It has revealed that most sanctions non-compliance by UK legal services providers is due to breaches of the Office of Financial Sanctions Implementation (OFSI) licence conditions.

OFSI’s newly published legal services threat assessment report revealed that, since Russia’s invasion of Ukraine in February 2022, the legal services sector has

  • Submitted 16% of the suspected breach reports,
  • Second only to the financial services sector (65%).

Solicitors’ firms and barristers’ chambers submitted 98% of these reports. OFSI said it was “highly likely” that UK trust and company services providers have not self-disclosed all suspected sanctions breaches.

While Russia remained a priority and the leading cause of reports, other sanctions regimes where OFSI has recently identified threats to compliance included those relating to Libya, global human rights, Belarus, global anti-corruption, Myanmar and South Sudan.
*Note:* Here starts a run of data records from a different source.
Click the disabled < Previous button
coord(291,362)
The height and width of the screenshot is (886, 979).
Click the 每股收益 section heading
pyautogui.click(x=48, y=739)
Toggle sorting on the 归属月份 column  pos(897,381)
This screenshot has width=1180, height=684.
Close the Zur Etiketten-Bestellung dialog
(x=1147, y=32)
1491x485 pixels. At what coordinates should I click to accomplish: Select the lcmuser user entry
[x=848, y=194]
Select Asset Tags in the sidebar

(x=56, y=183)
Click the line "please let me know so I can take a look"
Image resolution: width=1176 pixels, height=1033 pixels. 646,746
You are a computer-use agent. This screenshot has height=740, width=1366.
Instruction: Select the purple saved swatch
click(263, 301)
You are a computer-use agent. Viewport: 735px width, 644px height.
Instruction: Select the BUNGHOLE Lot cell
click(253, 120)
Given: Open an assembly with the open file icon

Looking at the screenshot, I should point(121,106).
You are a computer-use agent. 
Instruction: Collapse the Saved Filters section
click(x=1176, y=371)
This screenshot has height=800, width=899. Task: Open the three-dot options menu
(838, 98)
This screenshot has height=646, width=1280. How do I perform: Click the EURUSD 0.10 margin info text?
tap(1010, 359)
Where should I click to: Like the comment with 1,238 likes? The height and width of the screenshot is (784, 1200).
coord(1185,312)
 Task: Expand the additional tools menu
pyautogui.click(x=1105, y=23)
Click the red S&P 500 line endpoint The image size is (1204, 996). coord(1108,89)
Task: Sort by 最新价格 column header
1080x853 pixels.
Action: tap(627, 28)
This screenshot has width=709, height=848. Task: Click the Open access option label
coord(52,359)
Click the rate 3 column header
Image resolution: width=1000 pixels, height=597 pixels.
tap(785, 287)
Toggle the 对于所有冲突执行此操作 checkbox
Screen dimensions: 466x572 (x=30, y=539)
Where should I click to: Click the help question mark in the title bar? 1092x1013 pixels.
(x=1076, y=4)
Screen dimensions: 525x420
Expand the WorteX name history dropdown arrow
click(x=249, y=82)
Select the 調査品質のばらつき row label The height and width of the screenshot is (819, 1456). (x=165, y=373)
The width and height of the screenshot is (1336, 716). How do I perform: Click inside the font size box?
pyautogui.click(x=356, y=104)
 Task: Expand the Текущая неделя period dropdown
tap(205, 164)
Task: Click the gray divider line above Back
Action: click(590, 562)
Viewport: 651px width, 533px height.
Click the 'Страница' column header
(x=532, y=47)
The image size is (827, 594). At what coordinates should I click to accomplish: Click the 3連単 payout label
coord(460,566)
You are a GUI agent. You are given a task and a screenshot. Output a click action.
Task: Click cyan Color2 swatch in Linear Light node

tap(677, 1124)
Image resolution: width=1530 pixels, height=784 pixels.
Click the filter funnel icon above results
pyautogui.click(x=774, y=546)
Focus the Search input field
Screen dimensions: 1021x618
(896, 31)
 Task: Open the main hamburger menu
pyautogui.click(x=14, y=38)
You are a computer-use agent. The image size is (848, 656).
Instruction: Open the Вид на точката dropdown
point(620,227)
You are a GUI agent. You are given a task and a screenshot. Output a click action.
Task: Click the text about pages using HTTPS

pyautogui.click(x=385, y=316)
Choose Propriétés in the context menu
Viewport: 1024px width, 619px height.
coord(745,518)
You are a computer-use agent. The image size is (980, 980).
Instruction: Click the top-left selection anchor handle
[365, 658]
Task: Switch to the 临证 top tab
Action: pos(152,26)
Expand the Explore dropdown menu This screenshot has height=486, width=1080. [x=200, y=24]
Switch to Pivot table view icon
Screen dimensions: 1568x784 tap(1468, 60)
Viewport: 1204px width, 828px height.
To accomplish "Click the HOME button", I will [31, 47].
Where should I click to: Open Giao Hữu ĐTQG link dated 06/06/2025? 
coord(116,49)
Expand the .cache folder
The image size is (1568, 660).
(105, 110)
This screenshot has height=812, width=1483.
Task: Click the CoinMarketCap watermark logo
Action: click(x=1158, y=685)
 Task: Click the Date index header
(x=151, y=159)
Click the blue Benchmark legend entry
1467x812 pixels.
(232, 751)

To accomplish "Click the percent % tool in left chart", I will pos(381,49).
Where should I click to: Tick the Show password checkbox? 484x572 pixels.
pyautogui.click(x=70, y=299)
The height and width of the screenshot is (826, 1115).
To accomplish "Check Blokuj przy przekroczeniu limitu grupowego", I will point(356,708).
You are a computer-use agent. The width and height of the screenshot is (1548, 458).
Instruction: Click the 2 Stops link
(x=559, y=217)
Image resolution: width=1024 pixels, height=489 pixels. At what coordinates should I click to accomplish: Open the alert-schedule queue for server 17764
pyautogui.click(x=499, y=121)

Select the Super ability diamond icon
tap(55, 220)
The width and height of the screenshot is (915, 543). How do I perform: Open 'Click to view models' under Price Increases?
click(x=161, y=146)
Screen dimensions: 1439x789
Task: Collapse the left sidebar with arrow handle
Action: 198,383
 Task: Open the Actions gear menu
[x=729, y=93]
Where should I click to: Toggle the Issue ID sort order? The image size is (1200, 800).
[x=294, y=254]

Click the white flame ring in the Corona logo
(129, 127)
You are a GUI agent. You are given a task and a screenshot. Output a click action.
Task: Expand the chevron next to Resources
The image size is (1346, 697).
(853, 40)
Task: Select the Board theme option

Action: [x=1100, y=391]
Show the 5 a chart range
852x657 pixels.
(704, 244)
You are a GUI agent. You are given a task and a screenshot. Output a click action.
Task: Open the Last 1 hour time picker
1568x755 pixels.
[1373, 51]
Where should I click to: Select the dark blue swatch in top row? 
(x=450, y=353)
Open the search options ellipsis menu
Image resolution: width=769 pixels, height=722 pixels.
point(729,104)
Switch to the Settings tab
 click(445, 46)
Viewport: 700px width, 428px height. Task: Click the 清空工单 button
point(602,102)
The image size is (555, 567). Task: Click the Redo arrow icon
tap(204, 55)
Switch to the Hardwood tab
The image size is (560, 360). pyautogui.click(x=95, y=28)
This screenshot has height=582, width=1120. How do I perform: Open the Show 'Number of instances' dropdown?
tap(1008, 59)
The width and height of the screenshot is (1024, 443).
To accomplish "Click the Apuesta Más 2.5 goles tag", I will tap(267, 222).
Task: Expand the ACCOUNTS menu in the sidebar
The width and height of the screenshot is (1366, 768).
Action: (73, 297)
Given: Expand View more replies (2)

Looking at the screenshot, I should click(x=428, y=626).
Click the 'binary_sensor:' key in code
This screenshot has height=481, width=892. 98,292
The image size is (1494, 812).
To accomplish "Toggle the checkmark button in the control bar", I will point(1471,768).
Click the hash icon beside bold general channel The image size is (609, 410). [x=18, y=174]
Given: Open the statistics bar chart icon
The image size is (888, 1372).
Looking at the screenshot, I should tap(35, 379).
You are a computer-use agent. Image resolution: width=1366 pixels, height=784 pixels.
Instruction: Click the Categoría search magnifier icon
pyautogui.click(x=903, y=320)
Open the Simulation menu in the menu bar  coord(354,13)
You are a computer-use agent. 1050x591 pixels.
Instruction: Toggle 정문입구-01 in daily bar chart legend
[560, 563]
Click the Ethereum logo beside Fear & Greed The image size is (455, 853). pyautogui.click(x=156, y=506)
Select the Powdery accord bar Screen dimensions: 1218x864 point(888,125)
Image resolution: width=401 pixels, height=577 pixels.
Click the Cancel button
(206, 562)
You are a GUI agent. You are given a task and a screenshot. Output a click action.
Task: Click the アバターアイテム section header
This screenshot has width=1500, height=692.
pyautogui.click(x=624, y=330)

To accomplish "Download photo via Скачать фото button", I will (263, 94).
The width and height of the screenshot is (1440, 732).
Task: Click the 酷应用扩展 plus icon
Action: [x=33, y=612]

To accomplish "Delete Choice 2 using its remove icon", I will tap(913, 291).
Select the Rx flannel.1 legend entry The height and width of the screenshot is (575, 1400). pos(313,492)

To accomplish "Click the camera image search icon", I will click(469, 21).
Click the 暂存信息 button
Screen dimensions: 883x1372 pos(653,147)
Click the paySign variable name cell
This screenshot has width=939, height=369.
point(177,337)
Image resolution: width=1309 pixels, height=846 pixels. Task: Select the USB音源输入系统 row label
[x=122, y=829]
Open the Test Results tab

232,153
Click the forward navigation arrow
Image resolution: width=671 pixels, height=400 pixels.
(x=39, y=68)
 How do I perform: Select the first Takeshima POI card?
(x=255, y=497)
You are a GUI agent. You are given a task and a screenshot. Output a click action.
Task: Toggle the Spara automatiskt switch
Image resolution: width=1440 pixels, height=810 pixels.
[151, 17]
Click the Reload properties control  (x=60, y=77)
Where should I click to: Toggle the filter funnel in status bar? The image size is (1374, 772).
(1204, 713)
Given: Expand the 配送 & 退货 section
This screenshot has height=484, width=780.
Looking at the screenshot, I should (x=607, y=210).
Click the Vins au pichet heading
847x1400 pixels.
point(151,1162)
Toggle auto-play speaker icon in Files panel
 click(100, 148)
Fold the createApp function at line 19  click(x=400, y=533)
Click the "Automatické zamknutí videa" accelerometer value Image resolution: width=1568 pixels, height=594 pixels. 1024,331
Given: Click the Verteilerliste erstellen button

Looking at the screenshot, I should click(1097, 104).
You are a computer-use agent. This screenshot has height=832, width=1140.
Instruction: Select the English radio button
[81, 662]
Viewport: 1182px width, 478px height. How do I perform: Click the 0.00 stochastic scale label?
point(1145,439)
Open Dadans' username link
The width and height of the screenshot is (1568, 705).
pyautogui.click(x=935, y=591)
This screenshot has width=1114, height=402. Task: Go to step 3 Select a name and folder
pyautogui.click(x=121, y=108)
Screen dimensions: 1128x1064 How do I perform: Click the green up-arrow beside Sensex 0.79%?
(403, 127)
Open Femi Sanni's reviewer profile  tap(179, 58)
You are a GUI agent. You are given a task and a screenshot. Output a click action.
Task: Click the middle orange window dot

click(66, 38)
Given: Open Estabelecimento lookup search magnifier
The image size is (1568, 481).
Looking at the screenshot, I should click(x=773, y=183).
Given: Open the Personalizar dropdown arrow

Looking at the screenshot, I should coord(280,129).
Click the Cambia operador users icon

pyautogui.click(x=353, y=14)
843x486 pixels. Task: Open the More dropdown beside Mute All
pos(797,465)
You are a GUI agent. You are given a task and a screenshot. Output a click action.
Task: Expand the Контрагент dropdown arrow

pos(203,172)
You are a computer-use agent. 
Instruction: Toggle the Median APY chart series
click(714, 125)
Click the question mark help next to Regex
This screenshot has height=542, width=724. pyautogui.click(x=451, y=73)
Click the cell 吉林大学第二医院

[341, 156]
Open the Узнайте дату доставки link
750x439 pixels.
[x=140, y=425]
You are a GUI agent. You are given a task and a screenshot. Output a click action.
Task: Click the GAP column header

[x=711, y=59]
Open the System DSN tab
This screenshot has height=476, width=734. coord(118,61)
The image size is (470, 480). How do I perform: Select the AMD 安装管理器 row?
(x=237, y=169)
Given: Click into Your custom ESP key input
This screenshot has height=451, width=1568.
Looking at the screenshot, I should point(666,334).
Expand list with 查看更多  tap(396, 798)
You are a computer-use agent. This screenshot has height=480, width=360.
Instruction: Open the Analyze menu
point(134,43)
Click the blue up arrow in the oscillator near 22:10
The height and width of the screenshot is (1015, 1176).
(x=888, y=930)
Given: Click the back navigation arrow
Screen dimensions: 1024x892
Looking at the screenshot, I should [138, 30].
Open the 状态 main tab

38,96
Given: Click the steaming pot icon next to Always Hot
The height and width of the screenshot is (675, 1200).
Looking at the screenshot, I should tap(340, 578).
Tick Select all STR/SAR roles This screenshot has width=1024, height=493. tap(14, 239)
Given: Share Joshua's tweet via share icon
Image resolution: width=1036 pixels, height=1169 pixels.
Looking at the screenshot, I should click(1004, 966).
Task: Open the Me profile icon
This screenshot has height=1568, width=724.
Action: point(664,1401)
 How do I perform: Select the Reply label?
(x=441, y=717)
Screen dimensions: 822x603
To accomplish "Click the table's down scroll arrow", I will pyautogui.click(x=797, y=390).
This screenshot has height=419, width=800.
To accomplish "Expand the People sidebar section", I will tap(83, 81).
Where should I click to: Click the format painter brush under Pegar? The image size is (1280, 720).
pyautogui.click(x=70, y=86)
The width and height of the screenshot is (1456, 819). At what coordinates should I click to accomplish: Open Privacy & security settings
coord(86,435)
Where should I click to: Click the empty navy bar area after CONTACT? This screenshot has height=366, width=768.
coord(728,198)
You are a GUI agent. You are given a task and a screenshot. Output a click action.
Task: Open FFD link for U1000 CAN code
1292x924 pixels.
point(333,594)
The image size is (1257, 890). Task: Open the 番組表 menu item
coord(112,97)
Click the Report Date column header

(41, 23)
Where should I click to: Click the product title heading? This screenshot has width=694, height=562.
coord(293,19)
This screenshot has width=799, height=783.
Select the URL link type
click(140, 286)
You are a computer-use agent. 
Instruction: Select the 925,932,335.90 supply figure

While reports from lawyers were typically timely, there were “significant delays” in some cases, particularly arising from the Myanmar and Libyan regimes.

OFSI judged it “almost certain” that most non-compliance by UK legal services providers has occurred due to breaches of the conditions of an OFSI licence—these conditions allow people to carry out an act that would otherwise contravene sanctions.

While most reports made by providers concerned suspected breaches by clients operating in other sectors,

  • “OFSI has observed areas where sanctions compliance by legal services providers could be strengthened”.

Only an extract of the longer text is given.